▶ _AIM OF THE TASK_
Look through the data below for the string "help", and copy every line where it turns up.

▶ _EXCERPTED DATA_
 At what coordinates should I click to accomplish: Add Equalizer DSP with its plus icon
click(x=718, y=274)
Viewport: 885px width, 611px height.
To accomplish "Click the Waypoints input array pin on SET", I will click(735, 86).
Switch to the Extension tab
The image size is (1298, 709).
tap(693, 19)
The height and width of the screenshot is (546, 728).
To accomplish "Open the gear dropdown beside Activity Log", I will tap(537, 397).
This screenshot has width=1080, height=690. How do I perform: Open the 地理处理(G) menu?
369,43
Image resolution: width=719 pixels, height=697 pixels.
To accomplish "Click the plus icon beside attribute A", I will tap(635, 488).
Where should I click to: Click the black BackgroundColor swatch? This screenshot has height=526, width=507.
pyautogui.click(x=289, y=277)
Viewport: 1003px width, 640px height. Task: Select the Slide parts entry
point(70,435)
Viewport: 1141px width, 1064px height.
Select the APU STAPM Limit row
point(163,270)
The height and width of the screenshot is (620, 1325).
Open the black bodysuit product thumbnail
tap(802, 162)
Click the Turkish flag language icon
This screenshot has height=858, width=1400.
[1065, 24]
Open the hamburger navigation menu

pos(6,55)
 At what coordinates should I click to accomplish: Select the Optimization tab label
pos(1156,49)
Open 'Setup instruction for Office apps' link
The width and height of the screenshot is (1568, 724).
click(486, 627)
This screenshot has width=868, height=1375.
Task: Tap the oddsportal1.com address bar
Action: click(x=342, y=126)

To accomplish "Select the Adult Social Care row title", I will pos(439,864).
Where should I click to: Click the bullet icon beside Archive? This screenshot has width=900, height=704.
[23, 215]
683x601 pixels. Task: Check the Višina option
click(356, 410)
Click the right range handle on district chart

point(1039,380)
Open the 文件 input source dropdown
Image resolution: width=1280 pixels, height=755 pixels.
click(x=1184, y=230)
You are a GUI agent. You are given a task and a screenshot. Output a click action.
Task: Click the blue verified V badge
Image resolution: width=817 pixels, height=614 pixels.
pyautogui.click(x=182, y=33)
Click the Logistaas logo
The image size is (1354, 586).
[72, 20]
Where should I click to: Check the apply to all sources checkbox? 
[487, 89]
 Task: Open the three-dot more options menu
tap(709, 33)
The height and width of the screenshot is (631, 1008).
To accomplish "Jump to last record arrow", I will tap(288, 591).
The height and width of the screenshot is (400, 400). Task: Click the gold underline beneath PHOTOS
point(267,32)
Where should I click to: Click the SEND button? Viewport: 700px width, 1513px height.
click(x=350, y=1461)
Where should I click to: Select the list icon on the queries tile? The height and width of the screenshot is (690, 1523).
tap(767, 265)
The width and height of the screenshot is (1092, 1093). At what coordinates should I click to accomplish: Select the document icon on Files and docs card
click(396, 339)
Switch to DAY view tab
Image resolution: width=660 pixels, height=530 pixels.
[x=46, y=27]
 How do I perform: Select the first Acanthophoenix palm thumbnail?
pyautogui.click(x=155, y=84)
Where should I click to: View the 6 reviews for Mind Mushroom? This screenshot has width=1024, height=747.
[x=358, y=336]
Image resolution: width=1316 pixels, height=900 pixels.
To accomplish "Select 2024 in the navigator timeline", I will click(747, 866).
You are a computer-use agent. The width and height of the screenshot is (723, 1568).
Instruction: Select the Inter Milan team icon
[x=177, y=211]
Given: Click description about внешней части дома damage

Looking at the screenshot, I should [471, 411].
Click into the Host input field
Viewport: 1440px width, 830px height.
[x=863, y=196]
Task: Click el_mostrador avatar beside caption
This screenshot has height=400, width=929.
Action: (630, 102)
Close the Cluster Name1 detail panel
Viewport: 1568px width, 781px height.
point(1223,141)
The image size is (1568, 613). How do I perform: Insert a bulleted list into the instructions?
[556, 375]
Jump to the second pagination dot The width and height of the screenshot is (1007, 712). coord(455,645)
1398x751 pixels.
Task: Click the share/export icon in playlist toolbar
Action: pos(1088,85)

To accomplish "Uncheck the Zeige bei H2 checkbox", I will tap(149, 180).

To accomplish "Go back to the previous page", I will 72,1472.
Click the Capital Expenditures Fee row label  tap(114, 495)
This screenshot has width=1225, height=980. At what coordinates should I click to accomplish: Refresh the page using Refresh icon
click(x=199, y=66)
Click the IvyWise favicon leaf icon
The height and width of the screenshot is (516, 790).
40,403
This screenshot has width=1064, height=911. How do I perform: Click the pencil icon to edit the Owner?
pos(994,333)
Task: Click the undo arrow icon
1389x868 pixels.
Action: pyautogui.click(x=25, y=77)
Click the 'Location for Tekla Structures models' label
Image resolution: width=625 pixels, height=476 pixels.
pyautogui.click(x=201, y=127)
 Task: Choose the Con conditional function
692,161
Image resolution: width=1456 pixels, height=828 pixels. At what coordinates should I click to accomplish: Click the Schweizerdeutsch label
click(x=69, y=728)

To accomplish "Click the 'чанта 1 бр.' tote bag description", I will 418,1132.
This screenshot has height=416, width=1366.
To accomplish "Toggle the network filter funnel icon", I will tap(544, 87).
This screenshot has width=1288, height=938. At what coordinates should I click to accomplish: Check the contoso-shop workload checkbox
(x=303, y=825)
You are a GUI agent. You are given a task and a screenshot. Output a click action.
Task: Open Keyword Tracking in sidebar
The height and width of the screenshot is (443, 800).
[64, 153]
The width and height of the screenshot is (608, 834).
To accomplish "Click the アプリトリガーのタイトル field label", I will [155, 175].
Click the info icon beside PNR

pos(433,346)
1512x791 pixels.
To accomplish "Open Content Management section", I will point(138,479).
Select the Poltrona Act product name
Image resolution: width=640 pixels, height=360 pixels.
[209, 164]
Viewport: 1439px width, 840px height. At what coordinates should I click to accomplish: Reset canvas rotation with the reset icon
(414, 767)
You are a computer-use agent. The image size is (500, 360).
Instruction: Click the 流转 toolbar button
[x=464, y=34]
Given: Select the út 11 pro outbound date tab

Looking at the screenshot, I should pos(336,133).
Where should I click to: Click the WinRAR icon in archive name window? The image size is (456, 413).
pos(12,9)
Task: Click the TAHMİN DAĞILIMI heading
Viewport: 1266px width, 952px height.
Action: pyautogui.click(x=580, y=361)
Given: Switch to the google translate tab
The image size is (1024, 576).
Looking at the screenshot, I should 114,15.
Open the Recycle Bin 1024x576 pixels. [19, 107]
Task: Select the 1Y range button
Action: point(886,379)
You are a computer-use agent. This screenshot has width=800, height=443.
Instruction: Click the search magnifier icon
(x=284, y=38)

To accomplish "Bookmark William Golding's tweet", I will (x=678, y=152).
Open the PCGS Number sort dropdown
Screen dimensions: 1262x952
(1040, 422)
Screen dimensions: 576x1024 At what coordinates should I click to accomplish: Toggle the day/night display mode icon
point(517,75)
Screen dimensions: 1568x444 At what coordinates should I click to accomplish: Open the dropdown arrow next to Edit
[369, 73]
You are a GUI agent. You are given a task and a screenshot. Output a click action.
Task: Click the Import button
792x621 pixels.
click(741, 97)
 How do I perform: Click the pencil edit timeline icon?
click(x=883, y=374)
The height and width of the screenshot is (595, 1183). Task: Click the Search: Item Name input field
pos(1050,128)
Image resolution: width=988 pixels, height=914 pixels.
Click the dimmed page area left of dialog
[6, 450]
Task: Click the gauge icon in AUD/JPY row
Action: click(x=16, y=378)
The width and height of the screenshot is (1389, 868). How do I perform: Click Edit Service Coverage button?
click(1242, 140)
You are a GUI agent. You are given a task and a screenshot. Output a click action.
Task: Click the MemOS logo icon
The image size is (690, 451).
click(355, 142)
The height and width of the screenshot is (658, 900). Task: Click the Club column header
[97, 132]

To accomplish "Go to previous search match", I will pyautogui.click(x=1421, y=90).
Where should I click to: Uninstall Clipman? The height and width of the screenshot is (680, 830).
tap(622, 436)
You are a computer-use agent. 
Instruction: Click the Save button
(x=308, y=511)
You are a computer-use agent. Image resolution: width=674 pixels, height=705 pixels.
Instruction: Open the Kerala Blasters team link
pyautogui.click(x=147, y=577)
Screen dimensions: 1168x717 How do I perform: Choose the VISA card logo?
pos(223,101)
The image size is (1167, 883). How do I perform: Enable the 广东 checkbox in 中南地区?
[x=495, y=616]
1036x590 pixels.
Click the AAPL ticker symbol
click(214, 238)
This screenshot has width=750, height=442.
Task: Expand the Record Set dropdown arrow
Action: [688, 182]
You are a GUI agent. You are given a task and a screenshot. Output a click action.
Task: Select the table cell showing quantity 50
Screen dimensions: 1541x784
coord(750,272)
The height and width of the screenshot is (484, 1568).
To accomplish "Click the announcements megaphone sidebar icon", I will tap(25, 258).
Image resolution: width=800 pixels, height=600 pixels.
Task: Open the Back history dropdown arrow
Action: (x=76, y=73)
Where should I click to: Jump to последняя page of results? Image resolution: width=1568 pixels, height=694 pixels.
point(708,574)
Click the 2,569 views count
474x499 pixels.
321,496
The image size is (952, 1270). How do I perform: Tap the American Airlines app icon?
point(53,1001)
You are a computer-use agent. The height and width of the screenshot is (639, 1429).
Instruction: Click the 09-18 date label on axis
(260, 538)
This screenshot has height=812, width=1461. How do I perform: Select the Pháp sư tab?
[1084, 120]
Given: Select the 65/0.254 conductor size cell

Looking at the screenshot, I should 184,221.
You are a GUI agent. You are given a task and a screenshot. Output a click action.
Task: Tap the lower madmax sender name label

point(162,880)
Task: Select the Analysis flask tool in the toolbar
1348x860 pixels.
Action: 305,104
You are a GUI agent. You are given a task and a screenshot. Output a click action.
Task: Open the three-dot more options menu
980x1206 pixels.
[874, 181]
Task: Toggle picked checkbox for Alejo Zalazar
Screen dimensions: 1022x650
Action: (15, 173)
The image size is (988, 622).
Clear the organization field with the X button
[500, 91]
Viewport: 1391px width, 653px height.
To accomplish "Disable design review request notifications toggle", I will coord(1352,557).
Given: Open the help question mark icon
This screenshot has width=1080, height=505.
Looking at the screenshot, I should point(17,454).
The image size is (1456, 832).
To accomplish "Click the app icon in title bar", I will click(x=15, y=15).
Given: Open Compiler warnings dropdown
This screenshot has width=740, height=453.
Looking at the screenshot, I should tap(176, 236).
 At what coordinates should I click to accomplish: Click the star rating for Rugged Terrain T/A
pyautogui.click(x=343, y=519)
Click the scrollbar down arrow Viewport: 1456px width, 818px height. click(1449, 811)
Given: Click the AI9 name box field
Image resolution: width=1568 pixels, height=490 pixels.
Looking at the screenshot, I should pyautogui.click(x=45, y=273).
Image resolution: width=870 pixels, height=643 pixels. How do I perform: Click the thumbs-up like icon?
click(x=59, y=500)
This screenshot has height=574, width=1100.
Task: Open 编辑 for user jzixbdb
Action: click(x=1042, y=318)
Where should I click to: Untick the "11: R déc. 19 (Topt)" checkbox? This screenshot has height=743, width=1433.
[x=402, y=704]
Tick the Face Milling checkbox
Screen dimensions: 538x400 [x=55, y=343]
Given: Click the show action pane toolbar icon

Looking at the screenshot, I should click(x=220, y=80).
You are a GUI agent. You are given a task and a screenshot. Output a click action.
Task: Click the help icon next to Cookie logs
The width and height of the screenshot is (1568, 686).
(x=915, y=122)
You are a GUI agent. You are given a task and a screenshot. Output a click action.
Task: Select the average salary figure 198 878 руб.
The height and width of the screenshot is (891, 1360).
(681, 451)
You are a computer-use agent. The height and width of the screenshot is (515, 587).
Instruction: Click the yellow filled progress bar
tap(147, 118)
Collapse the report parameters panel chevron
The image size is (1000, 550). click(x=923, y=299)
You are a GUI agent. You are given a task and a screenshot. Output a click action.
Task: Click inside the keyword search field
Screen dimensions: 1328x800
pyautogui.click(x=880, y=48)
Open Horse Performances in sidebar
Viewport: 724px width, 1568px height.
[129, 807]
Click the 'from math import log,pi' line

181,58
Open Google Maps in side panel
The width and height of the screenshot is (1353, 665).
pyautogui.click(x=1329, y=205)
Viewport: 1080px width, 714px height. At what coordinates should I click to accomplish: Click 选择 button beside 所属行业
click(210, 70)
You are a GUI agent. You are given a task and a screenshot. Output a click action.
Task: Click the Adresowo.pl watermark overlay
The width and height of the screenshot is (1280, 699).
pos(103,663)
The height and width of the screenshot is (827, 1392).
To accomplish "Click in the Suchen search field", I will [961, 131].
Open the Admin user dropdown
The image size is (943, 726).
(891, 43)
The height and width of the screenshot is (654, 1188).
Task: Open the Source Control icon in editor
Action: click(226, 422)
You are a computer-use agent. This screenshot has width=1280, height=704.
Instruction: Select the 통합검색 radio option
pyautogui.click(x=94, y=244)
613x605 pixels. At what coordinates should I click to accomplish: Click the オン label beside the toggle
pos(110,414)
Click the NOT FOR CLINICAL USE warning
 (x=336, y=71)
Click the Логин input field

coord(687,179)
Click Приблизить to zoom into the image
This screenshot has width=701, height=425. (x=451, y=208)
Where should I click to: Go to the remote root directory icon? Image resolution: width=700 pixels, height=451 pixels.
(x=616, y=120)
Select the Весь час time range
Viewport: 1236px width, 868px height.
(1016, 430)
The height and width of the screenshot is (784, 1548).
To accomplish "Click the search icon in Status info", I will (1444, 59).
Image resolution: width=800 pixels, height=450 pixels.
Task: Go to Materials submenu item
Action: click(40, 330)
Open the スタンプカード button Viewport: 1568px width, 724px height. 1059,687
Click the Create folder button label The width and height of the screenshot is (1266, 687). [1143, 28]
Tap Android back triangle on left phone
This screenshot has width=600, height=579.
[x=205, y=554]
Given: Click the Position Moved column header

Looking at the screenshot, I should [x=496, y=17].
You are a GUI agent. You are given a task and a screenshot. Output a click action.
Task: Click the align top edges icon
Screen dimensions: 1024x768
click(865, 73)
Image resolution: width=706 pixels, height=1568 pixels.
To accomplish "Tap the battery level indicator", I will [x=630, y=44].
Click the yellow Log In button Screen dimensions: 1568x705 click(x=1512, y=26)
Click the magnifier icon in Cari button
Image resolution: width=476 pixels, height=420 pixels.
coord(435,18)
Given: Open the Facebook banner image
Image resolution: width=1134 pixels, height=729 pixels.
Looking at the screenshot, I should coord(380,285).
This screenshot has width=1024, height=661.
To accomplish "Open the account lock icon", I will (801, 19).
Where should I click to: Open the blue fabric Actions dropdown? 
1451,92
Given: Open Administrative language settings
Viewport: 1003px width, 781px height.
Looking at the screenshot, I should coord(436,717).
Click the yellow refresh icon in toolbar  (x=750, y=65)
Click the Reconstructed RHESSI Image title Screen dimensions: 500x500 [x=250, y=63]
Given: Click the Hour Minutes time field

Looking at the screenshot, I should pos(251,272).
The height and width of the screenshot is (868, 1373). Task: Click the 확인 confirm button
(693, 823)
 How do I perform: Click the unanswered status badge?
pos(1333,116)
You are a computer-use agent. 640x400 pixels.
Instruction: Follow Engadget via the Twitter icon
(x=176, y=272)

▶ _EXERCISE RESULT_
Given: Open the help question mark icon
Task: Click the help icon next to Cookie logs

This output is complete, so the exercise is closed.